3. Heaven To A Tortured Mind Yves Tumor

“Carry me away into your spirit / I can't lift my own troubles / I've got nothing left to fear but the wilderness”, Yves Tumor exclaims on ‘Medicine Burn’. The track, one of the most disorienting and psychedelic of the album, becomes a tranced, incessant cry over an effervescent yet sluggish, noise-hurricane of an instrumental, as Yves unintelligibly describes a vision of some kind of monster with seven heads and six hundred scarlet coloured teeth. The album title effectively describes this foreign nebula that the dense, surreal, yet soul-baring twelve tracks drop the listener into. The abstract world that Yves imagines is characterised by bizarre, often contradicting motifs and impulses, growing from a harrowing darkness. Still, part of what makes this album so uniquely fascinating is the torrential desire for love that shines through. At its most potent, it even causes the complex murkiness of the instrumentals to break through into simple, infectious euphoria like on ‘Super Stars’, which happens to be one of the best songs I’ve heard this year.


2. graeMoses Sumney

grae is the fierce yet delicate purple-blue at the core of a tender-sweet bruise. The double album is a world where the internal is the eternal, where all that exists beyond must be shaded in dubiety as an act of self-protection, and self-preservation. Sumney makes a habitat for himself in the “ache”, where ethereal florae are always swelling, warm and abstruse. He meditates on masochism, masculinity, multiplicity, unrequitedness, depression and non-conformity. Most of all, his contorting vocals express the asphyxiation and decay of love and identity that is synonymous with isolation – something we’ve all learnt a thing or two about this year. The ginormous yet intimate, landscaping instrumentals are profound, from the BFG bass on ‘Cut Me’ and lumbering drum and synth hypnosis on ‘Gagarin’, to the impossibly dense hurricanes that brew on ‘Virile’ and ‘Neither/Nor’, to the heart-haltingly angelic ‘Bystanders’ and ‘Me in 20 Years’.

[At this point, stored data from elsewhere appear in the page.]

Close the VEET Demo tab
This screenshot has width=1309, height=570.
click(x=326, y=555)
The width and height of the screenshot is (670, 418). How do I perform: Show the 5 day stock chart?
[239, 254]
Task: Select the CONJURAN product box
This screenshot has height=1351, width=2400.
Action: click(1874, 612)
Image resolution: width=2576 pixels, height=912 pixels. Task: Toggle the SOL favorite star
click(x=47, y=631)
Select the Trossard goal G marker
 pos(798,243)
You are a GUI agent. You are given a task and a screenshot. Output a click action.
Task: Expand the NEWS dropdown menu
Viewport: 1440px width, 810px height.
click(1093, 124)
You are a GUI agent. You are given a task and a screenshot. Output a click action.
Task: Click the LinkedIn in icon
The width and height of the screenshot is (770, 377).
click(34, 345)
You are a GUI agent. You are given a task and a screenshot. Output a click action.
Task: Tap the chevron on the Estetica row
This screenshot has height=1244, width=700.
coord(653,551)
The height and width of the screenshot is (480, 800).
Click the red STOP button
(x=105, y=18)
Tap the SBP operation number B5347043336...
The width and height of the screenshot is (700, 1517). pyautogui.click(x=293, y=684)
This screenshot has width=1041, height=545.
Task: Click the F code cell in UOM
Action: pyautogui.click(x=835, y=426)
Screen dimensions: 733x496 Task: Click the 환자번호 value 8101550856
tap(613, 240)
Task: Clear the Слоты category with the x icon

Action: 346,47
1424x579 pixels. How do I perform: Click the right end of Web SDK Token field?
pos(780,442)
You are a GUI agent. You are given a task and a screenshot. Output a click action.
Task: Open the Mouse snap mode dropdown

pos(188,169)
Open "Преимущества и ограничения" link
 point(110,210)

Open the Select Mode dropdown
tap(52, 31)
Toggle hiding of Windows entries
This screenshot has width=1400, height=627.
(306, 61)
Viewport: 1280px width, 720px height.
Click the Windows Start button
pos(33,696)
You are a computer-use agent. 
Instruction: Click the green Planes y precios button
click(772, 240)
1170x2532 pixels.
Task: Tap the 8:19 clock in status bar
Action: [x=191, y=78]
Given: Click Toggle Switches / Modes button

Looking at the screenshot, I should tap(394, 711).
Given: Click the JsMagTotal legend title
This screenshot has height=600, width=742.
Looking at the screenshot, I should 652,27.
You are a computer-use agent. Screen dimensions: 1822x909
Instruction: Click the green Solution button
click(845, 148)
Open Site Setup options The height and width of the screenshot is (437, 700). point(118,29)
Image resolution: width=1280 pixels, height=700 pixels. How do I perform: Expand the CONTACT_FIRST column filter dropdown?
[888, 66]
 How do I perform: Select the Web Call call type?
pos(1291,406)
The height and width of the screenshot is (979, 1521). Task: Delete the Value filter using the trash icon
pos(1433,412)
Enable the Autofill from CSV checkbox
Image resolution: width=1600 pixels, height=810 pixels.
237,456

1. From King To A GODConway the Machine

What kind of Hip Hop Soc founder would I be if this album didn't top my list. If you aren't aware of how Griselda absolutely bullied 2020, your finger's off the pulse. The trio started the year with a scorching Fire in the Booth, before going on to collectively put out 8 albums. For me, Conway is the standout Griselda member, melding Benny's lyricism and technicality with Westside's personality and distinctiveness, and this album has cemented his spot as my current favourite rapper. The production is consistently outstanding and matches Conway's masterful ability to combine the raw with the rich, the quintessential with the progressive, the reflective with the relentless. 'Front Lines' is a vexed and exasperated ultimatum response to police brutality over a grimy, screw face-inducing beat, while 'Forever Dropping Tears' and 'Seen Everything But Jesus' are heartfelt dedications to lost friends and the mark their absence has left on Conway. Meanwhile, tracks like 'Fear Of God', 'Juvenile Hell' and 'Anza', are flashy, authoritative hustler campaign statements. In this way, Machine not only defies but repurposes the "dope dealer rapper" box critics dismissively place him in. Simply put, From King To A GOD has all the markings of a hip hop classic.